La prohibición expresa está recogida en el capítulo 2 del Génesis, versículos 16-17:

“Puedes comer libremente de cualquier árbol en el jardín, pero no debes comer del árbol del conocimiento del bien y del mal porque el día que lo hagas, sin duda morirás”.


Contradictoriamente a esta proscripción, alentadora de una visión intolerante, autoritaria y castradora del discernimiento, en ciencia hoy se llaman “luciferinas” a las proteínas responsables de la bioluminiscencia, y una astrofísica estadounidense, Elizabeth Roemer, decidió llamar Lucifer a uno de los asteroides que recientemente descubrió.



Las Hespérides, las ninfas que cuidan el antiguo jardín de la eterna felicidad griega descrita al menos siete siglos antes de cristo como “una tierra de suave luz estelar, oro para recoger, salud perfecta y belleza maravillosa” creada por la diosa Hera, “la madre de todos”, y luego apropiada malamente por la Biblia con el nombre del Jardín del Edén, pero con la diferencia de que a la serpiente, presente en la mitología griega clásica como benefactora y protectora del árbol de la sabiduría, la convirtieron en sinónimo de malignidad (Imagen: iStock).

§ Enunciado: Devuelve, copiado sin cambios, el fragmento del texto sobre el jardín del Edén que va desde "Contradictoriamente a esta" hasta "malignidad (Imagen: iStock).", incluidas ambas partes.

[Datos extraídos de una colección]

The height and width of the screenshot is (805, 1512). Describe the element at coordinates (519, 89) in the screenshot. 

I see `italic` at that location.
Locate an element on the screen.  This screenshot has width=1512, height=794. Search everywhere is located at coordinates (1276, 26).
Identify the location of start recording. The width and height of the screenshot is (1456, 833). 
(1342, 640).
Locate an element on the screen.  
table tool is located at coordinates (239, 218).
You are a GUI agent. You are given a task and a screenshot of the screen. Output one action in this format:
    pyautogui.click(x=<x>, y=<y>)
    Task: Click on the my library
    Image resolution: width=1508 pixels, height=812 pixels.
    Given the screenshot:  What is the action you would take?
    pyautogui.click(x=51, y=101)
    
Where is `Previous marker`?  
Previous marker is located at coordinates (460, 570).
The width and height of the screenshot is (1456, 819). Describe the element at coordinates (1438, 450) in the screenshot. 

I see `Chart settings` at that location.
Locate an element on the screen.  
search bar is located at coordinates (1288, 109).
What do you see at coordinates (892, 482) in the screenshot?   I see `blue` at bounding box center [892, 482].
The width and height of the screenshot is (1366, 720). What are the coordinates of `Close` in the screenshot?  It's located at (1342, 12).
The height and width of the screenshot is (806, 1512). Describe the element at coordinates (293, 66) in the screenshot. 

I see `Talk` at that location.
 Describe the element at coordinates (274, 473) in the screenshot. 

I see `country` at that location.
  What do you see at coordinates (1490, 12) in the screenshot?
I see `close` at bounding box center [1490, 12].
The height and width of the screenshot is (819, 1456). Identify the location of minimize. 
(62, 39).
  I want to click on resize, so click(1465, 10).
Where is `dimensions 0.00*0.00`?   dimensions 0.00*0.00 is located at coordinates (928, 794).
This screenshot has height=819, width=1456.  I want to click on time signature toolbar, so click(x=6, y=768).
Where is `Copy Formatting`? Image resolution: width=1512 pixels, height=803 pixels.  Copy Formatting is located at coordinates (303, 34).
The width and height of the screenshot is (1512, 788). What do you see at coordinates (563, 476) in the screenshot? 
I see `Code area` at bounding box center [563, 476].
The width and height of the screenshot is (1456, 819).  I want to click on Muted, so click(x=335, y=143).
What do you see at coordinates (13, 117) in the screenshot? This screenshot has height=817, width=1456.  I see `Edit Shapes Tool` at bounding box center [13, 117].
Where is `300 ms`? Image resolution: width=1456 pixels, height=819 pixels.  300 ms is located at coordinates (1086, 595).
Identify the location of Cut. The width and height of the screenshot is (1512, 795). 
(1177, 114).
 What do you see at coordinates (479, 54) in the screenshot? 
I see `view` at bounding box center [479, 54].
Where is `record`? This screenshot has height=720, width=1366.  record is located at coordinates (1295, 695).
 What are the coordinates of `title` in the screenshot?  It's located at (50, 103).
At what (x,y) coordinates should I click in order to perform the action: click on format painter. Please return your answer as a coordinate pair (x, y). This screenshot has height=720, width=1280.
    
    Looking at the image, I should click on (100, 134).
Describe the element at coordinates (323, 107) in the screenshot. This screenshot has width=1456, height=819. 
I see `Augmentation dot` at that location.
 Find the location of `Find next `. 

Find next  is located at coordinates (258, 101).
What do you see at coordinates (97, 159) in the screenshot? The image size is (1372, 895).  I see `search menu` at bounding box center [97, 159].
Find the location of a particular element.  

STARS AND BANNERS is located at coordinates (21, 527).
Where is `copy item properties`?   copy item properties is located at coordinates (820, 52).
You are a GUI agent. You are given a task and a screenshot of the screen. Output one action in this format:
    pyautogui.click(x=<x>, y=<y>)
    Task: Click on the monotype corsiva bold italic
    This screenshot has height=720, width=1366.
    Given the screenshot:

§ Respuesta escrita:
Contradictoriamente a esta proscripción, alentadora de una visión intolerante, autoritaria y castradora del discernimiento, en ciencia hoy se llaman “luciferinas” a las proteínas responsables de la bioluminiscencia, y una astrofísica estadounidense, Elizabeth Roemer, decidió llamar Lucifer a uno de los asteroides que recientemente descubrió.



Las Hespérides, las ninfas que cuidan el antiguo jardín de la eterna felicidad griega descrita al menos siete siglos antes de cristo como “una tierra de suave luz estelar, oro para recoger, salud perfecta y belleza maravillosa” creada por la diosa Hera, “la madre de todos”, y luego apropiada malamente por la Biblia con el nombre del Jardín del Edén, pero con la diferencia de que a la serpiente, presente en la mitología griega clásica como benefactora y protectora del árbol de la sabiduría, la convirtieron en sinónimo de malignidad (Imagen: iStock).